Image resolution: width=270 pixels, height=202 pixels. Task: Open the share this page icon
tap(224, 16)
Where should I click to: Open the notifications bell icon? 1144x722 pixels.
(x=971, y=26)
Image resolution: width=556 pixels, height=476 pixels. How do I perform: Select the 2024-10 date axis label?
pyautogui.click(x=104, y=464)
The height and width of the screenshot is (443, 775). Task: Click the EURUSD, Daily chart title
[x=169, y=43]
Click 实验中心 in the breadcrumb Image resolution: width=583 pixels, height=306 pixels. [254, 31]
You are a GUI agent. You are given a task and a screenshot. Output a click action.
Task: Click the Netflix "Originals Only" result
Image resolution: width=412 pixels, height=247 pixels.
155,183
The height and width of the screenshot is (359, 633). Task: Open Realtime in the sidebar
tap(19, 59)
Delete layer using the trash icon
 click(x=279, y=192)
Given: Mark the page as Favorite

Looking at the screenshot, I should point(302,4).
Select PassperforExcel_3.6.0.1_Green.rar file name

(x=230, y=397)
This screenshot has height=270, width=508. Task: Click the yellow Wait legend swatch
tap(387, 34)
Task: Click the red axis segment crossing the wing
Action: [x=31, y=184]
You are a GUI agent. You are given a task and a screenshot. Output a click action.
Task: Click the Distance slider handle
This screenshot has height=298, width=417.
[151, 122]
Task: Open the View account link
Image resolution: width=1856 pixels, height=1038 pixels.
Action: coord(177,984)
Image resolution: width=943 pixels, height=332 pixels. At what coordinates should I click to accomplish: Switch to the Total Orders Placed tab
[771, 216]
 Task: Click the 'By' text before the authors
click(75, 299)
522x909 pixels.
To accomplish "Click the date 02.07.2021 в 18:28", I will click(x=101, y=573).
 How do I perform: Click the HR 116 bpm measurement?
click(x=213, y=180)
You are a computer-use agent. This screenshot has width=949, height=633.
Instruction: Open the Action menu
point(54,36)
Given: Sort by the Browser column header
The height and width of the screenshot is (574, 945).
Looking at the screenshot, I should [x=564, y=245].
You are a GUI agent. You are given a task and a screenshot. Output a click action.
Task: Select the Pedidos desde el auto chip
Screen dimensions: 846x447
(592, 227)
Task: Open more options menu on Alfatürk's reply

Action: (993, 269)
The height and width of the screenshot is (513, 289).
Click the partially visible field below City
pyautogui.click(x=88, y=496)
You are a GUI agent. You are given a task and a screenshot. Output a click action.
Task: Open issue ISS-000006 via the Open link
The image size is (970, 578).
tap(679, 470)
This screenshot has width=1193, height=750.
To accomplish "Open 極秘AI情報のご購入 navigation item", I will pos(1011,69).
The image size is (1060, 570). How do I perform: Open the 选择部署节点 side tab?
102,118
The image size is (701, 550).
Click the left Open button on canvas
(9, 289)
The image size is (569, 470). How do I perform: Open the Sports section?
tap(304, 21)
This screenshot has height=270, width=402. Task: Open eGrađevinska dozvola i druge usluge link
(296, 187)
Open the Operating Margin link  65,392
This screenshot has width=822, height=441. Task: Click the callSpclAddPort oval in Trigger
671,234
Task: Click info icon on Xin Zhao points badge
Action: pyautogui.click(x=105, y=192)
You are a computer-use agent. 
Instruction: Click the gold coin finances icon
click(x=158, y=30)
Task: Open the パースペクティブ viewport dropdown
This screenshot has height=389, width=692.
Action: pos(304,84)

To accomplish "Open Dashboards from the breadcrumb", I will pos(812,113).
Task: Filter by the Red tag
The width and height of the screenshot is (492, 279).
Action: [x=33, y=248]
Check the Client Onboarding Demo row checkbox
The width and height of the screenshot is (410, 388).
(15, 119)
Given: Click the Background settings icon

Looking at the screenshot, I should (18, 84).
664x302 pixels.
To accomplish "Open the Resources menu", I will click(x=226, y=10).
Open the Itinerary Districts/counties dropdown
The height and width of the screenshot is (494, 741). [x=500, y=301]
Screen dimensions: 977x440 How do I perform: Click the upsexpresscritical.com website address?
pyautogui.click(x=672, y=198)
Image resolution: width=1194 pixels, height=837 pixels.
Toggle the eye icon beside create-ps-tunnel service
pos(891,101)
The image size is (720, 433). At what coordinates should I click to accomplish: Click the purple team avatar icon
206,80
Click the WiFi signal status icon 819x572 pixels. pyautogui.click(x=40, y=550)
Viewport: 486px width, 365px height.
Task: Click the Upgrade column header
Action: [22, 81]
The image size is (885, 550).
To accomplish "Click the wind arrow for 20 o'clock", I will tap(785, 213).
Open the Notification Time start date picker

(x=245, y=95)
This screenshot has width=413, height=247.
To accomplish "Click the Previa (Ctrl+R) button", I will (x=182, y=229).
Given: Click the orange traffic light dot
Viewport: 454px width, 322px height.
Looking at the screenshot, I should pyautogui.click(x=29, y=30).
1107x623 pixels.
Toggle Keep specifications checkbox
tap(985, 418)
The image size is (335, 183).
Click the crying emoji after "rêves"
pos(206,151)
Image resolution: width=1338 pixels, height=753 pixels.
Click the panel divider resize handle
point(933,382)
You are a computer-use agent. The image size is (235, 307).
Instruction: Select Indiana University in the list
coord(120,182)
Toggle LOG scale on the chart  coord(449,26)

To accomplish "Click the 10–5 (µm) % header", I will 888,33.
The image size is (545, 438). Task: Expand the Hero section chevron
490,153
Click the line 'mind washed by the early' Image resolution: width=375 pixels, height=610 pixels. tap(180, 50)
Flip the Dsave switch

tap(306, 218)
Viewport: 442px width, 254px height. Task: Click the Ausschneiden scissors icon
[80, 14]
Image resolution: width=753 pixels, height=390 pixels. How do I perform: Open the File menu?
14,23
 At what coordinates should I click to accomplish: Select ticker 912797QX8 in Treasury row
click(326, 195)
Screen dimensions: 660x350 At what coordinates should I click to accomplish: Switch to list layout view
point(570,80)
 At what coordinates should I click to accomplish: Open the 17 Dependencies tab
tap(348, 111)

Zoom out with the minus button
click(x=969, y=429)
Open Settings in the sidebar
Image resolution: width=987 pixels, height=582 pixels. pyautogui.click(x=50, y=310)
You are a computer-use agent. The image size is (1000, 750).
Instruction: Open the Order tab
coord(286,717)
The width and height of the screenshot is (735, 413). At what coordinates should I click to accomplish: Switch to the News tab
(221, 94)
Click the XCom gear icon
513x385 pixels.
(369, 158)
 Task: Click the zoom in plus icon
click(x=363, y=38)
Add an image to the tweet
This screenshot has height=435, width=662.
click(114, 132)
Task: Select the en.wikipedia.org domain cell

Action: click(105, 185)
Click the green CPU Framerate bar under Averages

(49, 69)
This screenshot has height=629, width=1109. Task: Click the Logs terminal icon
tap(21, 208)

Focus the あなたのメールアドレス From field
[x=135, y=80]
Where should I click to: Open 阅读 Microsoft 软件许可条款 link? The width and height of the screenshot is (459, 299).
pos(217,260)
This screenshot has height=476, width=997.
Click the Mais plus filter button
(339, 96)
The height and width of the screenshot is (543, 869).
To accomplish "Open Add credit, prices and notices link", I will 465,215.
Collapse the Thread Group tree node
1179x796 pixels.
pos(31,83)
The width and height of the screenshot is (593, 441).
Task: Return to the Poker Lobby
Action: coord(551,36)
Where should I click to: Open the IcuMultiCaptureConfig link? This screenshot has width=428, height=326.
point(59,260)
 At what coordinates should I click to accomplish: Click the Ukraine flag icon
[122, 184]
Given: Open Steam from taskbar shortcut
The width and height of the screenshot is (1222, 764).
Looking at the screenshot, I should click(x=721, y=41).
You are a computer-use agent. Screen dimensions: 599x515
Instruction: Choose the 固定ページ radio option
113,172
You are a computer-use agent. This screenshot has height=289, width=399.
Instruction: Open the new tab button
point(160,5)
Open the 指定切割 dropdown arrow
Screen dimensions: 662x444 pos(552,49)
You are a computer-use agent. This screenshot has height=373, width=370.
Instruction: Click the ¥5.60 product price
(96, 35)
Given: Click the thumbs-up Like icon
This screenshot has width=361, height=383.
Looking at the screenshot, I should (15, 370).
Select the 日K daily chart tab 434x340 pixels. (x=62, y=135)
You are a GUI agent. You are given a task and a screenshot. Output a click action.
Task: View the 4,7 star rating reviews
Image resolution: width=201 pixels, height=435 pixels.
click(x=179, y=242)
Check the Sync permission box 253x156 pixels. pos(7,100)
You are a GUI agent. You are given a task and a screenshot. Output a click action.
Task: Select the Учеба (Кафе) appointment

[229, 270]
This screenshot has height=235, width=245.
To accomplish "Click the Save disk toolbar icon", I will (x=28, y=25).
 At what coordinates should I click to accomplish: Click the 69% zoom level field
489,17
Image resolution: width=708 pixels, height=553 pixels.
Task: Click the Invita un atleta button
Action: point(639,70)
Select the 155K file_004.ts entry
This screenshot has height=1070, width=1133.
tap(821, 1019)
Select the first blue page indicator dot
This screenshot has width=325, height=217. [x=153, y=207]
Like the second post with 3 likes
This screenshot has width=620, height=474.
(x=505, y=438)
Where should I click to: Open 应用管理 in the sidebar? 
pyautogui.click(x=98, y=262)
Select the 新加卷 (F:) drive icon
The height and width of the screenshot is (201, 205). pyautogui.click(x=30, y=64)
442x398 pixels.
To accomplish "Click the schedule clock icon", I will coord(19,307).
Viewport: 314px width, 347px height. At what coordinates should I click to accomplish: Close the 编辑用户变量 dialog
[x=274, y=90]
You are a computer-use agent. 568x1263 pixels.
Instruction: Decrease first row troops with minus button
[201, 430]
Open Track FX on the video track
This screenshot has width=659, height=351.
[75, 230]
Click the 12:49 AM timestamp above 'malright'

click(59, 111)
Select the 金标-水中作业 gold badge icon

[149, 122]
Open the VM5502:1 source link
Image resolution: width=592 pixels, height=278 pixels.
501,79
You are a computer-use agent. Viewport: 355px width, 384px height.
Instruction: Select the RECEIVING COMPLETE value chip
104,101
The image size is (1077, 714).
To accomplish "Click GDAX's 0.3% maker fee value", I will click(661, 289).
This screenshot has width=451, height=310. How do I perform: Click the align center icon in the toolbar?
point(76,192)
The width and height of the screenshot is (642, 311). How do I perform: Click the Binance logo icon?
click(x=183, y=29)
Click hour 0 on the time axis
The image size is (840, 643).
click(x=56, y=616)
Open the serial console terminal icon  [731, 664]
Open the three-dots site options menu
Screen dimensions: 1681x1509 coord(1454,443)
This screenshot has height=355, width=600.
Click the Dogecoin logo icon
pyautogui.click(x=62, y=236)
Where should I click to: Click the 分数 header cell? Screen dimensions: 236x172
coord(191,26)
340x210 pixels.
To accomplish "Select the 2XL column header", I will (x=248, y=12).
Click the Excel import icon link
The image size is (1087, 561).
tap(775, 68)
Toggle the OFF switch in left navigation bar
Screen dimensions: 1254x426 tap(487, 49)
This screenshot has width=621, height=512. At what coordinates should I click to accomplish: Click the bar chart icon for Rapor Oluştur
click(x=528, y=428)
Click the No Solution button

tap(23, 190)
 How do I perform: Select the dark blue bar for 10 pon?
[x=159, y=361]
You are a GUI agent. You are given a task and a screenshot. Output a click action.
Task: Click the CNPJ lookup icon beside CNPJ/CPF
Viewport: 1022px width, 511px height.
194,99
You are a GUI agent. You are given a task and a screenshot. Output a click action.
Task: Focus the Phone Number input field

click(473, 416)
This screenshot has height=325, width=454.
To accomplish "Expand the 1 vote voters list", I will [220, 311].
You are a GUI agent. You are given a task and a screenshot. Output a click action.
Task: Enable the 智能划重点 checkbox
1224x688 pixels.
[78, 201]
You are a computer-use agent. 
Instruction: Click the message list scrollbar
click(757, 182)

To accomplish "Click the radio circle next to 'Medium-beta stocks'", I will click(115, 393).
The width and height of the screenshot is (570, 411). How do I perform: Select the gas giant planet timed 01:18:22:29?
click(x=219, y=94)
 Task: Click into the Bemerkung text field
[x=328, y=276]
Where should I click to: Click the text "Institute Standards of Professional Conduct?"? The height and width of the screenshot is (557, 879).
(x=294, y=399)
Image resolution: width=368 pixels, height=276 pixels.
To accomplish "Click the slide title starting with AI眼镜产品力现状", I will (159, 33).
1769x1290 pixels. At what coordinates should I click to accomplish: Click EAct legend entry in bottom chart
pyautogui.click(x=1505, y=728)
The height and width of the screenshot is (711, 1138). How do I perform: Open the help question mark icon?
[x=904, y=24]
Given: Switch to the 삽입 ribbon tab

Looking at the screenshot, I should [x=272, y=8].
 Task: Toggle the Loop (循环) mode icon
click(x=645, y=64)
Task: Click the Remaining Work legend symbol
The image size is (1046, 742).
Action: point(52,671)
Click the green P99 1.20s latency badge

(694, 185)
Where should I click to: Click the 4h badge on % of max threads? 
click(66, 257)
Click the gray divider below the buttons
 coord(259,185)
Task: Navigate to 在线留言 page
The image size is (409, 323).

----------

§ **What is needed**
Copy the entries above exactly, but only from the line holding "How do I perform: Click the HR" through the line holding "Given: Sort by the Browser column header", both included.

§ **Expected answer**
 How do I perform: Click the HR 116 bpm measurement?
click(x=213, y=180)
You are a computer-use agent. This screenshot has width=949, height=633.
Instruction: Open the Action menu
point(54,36)
Given: Sort by the Browser column header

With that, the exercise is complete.